Rewrite the items from the line containing "Locate an element" through the end of the items, inclusive, replacing "screenshot" with "image" and leaving everything else unchanged. Leave the pictures out of your answer.

———

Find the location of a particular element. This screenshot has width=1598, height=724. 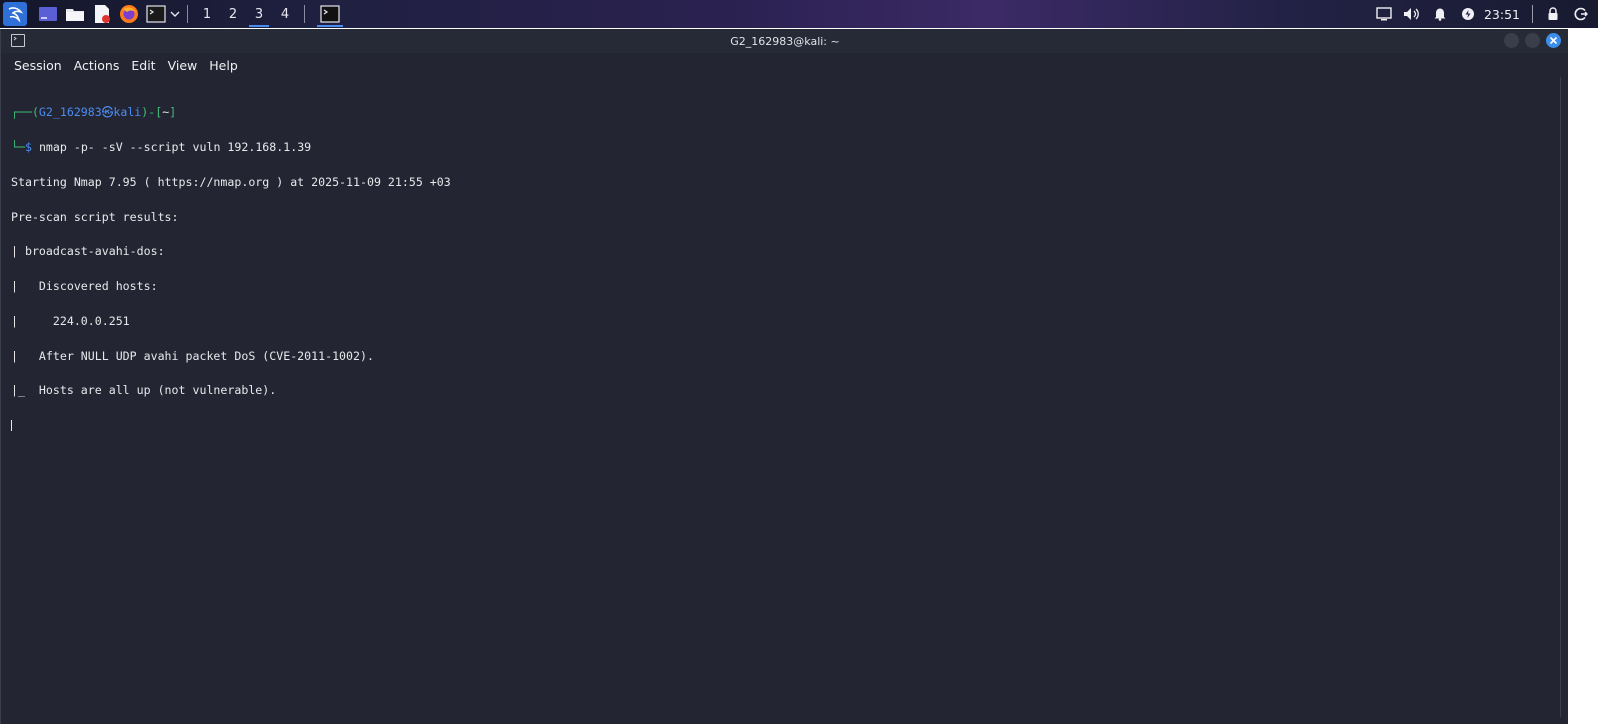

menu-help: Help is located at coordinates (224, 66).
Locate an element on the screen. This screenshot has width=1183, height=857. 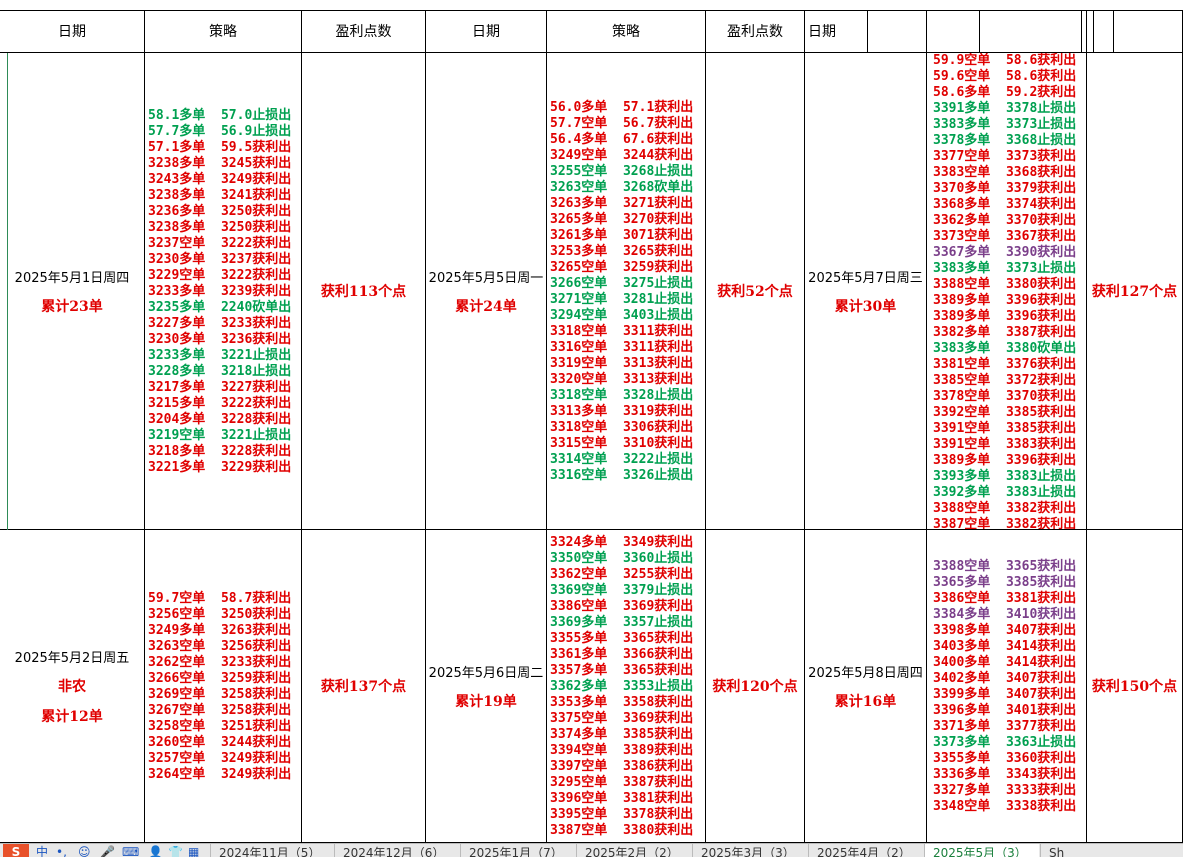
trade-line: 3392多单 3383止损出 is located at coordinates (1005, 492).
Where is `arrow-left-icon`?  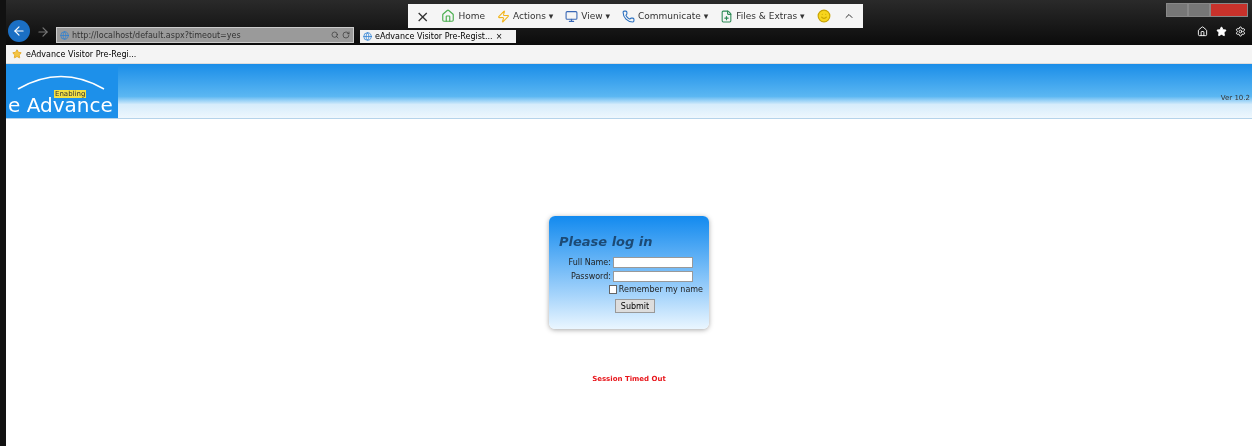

———

» **EXERCISE RESPONSE**:
Locate an element on the screen. This image has width=1183, height=857. 
trade-line: 3392多单 3383止损出 is located at coordinates (1005, 492).
Where is `arrow-left-icon`?  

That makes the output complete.